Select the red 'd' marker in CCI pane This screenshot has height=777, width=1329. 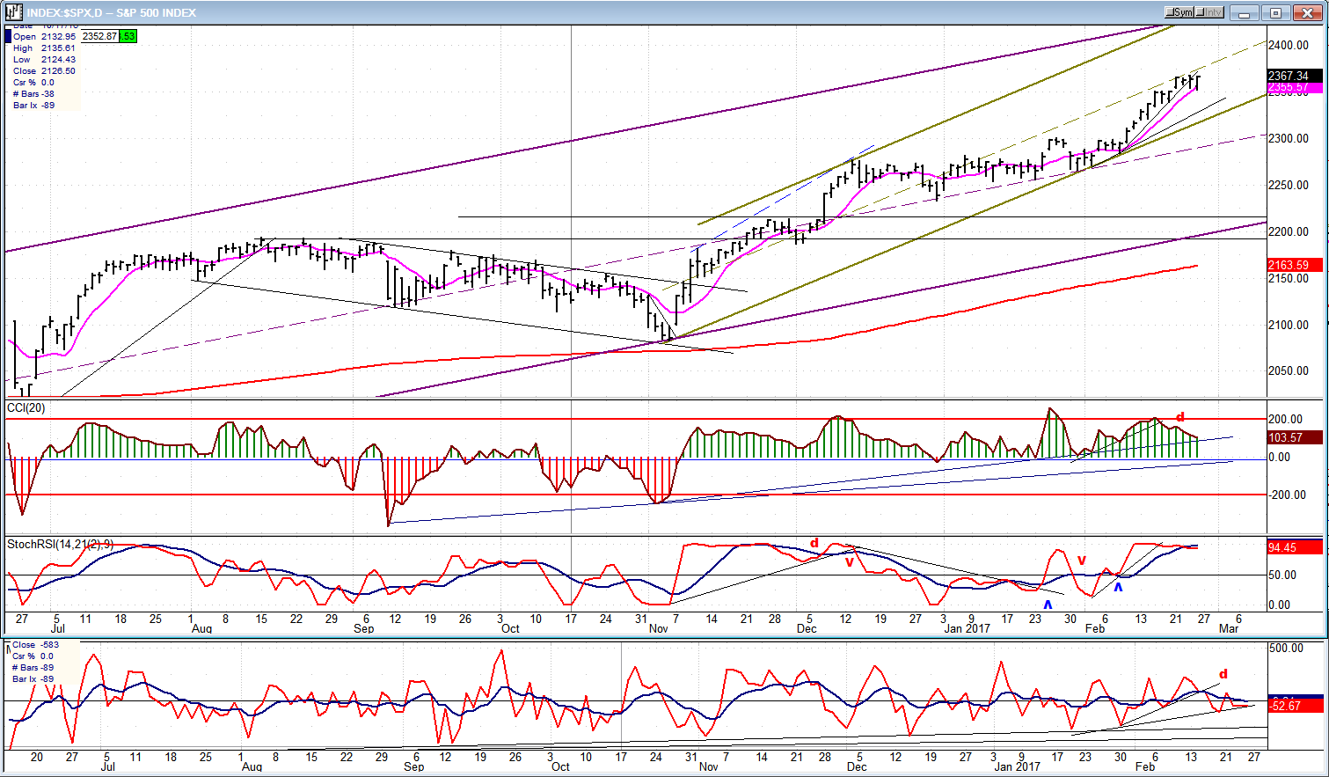point(1180,417)
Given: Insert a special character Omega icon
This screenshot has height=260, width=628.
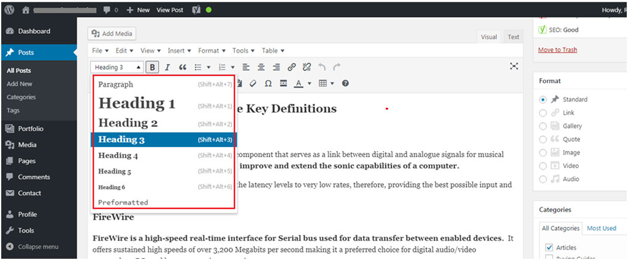Looking at the screenshot, I should pyautogui.click(x=269, y=83).
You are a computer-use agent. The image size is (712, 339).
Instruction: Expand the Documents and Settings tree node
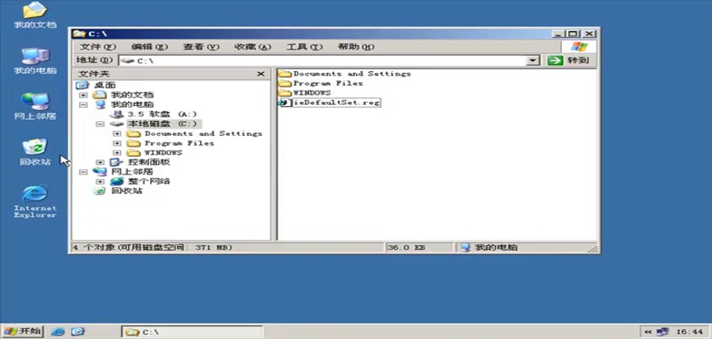tap(116, 133)
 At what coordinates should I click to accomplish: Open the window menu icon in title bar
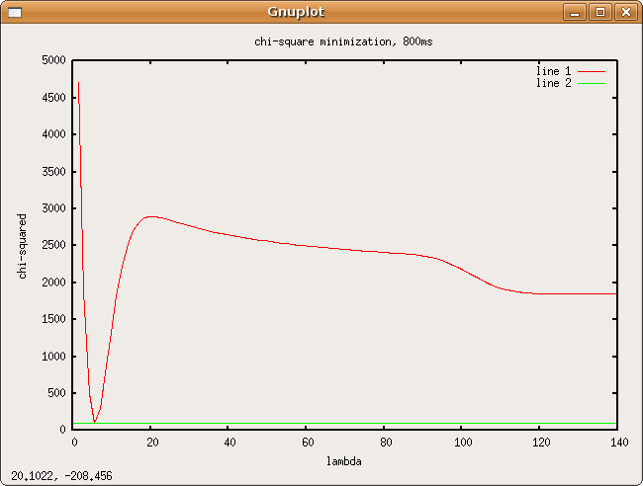(14, 12)
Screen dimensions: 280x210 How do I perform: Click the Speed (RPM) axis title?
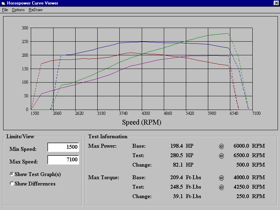tap(142, 122)
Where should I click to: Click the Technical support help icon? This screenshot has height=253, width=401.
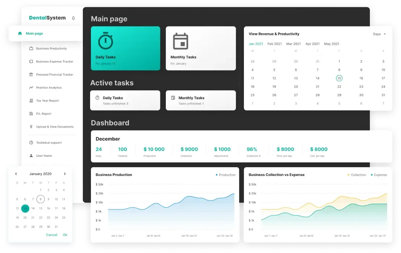31,143
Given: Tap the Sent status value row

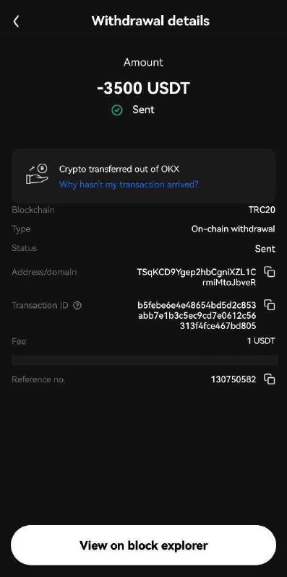Looking at the screenshot, I should (x=143, y=248).
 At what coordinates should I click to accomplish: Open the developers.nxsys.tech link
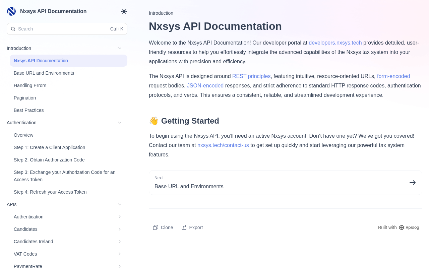[x=335, y=43]
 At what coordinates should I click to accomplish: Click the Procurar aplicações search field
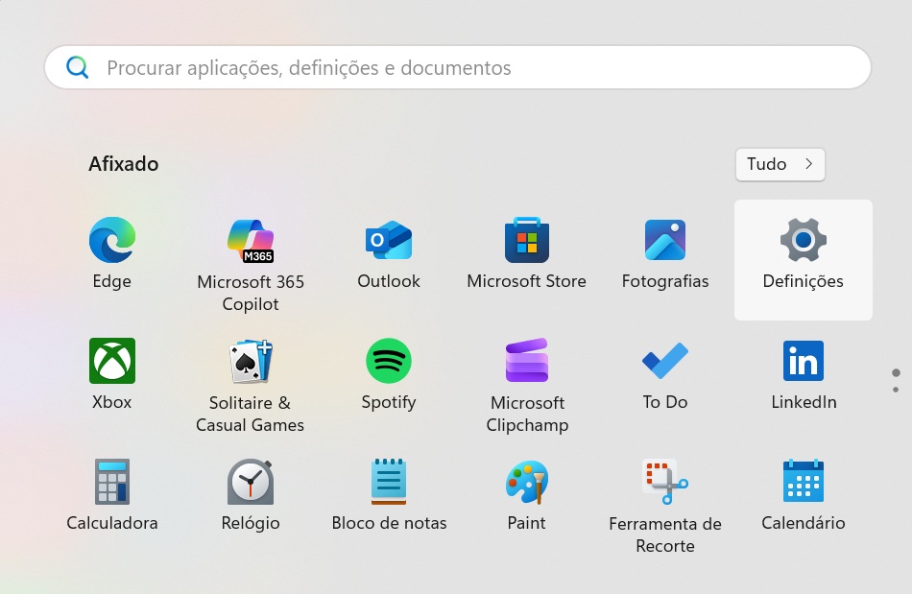pyautogui.click(x=457, y=68)
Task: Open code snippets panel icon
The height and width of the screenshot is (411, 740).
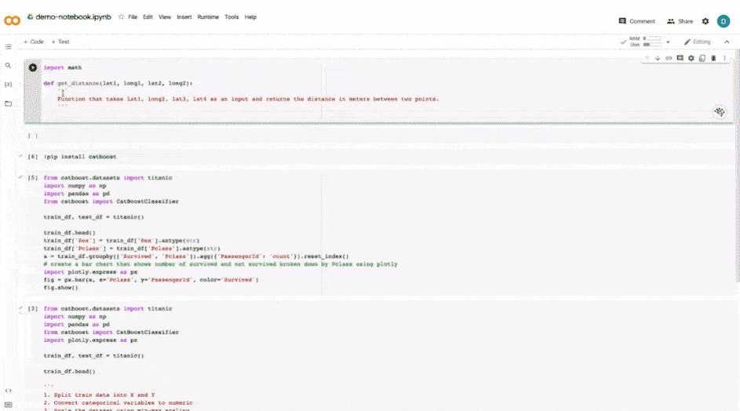Action: pyautogui.click(x=9, y=390)
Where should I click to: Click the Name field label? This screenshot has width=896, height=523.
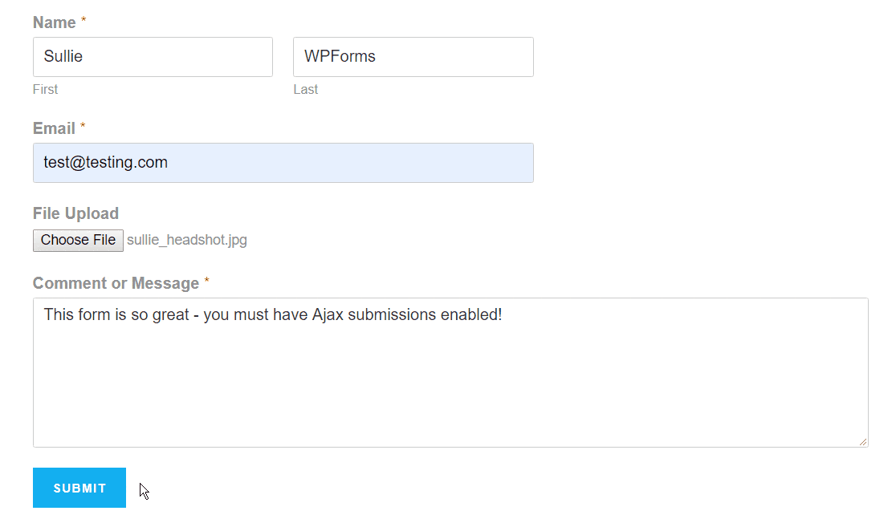pos(55,22)
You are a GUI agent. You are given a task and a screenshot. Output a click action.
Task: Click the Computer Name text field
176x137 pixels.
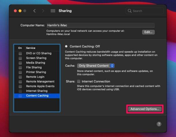pyautogui.click(x=100, y=25)
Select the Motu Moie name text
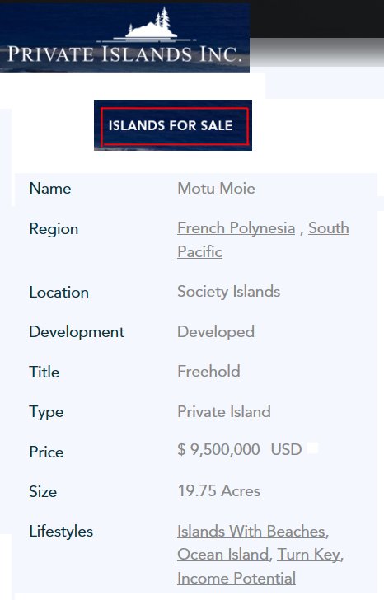The height and width of the screenshot is (600, 384). [216, 188]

▬▬▬

> **What the exercise asks**:
Restate word for word, and only, the lines from the line that contains "At what coordinates should I click to accomplish: Click" through the end of the data, both included; pictures are not part of the copy.

> **Response for this exercise**:
 At what coordinates should I click to accomplish: Click the Procurar aplicações search field
pyautogui.click(x=457, y=68)
Task: Open code snippets panel icon
The height and width of the screenshot is (411, 740).
Action: pyautogui.click(x=9, y=390)
Where should I click to: Click the Name field label? This screenshot has width=896, height=523.
pos(55,22)
You are a GUI agent. You are given a task and a screenshot. Output a click action.
Task: Click the Computer Name text field
176x137 pixels.
pyautogui.click(x=100, y=25)
Select the Motu Moie name text
The height and width of the screenshot is (600, 384). [216, 188]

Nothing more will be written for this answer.